» **The problem**
The expected result is the material below, reproduced exactly from its first line through the line containing "Given: Create a new terminal with plus icon".
┄┄┄┄┄┄
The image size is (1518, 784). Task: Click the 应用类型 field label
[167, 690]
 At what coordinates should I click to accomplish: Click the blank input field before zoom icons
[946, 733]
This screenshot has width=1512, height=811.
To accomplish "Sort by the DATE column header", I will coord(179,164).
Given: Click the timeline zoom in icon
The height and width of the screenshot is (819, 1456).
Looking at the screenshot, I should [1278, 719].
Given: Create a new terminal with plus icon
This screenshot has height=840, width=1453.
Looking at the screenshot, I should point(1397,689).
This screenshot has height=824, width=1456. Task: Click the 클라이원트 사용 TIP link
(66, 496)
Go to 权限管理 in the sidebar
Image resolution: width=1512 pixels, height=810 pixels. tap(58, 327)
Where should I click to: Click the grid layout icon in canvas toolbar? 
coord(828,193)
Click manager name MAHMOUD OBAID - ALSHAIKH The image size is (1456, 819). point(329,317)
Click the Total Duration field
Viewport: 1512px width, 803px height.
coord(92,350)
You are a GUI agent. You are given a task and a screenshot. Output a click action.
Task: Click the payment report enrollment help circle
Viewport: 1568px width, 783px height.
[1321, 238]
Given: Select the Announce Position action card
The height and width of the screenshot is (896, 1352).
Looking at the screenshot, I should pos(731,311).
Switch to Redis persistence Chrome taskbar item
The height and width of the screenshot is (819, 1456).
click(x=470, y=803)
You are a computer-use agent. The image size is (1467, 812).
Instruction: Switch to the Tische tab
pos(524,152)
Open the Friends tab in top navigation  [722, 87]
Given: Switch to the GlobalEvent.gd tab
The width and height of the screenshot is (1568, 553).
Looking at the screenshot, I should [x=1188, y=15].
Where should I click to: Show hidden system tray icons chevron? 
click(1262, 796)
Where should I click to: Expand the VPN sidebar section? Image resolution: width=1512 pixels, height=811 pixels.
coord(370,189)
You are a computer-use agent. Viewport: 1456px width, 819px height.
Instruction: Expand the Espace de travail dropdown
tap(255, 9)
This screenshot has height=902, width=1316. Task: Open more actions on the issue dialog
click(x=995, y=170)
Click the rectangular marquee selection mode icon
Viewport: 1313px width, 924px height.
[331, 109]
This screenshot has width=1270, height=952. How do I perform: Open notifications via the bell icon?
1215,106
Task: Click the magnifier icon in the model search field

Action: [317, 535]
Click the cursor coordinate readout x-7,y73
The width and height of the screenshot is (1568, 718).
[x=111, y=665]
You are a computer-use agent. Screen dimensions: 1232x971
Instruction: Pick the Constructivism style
┄┄┄┄┄┄
» **Task response**
The image size is (1518, 784). Task: Click the 应用类型 field label
[167, 690]
 At what coordinates should I click to accomplish: Click the blank input field before zoom icons
[946, 733]
This screenshot has width=1512, height=811.
To accomplish "Sort by the DATE column header", I will coord(179,164).
Given: Click the timeline zoom in icon
The height and width of the screenshot is (819, 1456).
Looking at the screenshot, I should [1278, 719].
Given: Create a new terminal with plus icon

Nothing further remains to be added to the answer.